Manual forex strategies differ from automated and semi-automated trading methods in that all market analysis and other actions are performed by the trader, without the use of additional indicators. Sometimes, when trading according to manual strategies, Moving Averages are added to the chart, which will show the direction of the trend. However, they are only used to assess the general market situation and not for finding entry points. Today we will learn about the most profitable trading strategies, including grid trading.
How Does A Manual Strategy Differ From An Automated One?
The trading process when working with a manual strategy is completely under the trader's control. The trader does not face such unpleasant phenomena as lagging or redrawing of indicator signals. They are often the reason for unsuccessful market entry and loss-making trades. Manual trading helps to master all the rules of the technical, candlestick, and fundamental analysis of the chart faster. A trader who can analyze the chart independently and see different trading situations will get the necessary experience much faster than someone who relies only on the signals from instruments.
Among the disadvantages, we can mention the laboriousness of such trading. Because of the need to constantly monitor the chart, the trader cannot focus on several assets at once, especially if the work is done in a lower time frame. Therefore, this kind of trading is suitable only for those who are ready to spend time and effort analyzing the market manually.

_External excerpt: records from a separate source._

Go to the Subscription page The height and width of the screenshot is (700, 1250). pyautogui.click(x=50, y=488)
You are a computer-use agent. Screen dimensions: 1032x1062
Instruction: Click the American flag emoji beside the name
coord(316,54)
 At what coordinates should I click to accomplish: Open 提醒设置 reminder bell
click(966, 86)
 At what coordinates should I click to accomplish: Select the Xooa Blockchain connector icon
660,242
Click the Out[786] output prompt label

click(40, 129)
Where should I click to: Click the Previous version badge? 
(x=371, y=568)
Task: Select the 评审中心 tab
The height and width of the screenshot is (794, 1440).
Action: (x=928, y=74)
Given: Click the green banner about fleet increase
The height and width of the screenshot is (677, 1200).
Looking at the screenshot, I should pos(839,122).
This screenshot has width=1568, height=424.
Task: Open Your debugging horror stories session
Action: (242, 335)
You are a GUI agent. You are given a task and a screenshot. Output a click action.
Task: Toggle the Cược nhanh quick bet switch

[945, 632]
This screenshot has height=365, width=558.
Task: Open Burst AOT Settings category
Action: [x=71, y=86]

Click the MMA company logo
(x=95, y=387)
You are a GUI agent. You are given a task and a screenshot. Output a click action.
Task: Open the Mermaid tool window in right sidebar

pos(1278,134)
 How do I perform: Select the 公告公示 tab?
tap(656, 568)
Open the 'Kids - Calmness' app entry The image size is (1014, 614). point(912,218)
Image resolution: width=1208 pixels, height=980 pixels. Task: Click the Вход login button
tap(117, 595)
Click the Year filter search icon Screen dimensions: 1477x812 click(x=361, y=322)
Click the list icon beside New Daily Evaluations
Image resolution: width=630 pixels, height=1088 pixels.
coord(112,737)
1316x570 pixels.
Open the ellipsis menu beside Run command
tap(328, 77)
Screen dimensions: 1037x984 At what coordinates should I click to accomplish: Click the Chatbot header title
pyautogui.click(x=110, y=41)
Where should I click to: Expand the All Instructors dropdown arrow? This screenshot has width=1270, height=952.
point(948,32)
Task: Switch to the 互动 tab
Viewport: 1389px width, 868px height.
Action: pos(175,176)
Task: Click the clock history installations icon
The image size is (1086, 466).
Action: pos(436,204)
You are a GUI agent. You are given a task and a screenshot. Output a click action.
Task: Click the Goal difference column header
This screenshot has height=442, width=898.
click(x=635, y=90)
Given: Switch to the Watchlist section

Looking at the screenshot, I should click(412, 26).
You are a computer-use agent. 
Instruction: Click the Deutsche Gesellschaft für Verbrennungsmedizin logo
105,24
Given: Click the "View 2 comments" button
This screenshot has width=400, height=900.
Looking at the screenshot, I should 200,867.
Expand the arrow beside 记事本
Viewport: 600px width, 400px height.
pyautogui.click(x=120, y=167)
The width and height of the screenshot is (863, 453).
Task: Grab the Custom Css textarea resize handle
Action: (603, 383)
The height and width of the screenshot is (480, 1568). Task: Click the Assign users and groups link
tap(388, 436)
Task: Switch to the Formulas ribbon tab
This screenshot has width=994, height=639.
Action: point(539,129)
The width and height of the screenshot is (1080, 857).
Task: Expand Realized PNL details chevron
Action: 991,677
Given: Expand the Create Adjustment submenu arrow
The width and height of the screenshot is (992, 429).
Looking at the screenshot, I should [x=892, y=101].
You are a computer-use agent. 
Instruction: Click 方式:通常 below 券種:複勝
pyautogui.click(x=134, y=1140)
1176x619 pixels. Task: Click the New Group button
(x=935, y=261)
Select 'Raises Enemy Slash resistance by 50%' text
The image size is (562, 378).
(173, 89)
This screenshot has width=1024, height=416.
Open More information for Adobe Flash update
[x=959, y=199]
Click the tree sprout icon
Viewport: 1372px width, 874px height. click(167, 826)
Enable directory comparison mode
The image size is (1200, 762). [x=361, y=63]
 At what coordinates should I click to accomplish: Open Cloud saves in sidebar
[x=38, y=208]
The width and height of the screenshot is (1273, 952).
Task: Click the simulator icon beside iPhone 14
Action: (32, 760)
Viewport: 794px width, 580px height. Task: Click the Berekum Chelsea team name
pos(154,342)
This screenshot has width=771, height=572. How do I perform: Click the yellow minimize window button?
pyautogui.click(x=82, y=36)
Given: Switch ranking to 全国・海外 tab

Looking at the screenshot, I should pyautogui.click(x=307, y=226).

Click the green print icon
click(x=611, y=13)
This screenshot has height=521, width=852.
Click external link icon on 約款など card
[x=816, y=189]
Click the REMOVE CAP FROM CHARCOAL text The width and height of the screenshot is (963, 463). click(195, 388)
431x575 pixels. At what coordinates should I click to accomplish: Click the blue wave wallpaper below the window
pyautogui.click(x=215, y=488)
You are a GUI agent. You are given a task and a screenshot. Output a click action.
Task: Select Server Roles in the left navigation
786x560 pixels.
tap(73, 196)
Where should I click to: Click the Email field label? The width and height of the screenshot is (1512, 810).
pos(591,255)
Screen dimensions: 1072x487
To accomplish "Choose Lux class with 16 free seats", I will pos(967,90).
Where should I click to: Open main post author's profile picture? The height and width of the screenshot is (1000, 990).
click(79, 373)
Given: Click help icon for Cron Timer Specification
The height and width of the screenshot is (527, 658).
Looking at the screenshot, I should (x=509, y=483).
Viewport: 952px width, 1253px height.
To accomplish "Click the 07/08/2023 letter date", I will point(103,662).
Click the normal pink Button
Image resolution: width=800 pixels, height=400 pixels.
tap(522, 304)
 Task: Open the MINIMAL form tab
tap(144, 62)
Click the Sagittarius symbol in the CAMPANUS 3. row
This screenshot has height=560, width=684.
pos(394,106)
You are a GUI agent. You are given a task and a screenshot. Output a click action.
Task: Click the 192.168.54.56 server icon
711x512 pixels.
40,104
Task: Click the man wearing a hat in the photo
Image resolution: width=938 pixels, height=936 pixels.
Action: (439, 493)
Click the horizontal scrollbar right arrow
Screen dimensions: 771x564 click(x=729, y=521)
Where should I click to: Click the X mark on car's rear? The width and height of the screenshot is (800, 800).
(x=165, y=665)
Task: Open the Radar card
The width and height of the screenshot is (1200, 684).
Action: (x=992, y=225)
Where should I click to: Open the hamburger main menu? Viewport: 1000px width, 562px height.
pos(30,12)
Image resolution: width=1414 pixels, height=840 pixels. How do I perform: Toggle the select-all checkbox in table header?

One more disadvantage of manual trading is the high emotional load on a trader. One has to analyze everything by oneself, that is why in case of a series of losing trades a trader can fall into a state of "tilt" and make even more mistakes trying to get back.We will analyze the most simple and profitable manual trading techniques for the forex market. You will learn how to place trades based on a candlestick analysis of the market, as well as how to increase your deposit utilizing a grid of pending orders.
The Parallel Channels Forex Strategy
This strategy allows you to earn on the market independently of the trend direction, time frame, and other nuances that are usually considered very important in other strategies. You can apply it both in a flat and any trend. You can also choose your currency pair and time frame.
Trading goes as follows:
- You need only one tool in the trading terminal - "Line";
- Draw two levels of support and resistance, thereby constructing a price channel within which the price moves.
As a reminder:
- When drawing the support line, you need to connect the price minimums;
- When drawing the resistance level, you should connect the price maximums.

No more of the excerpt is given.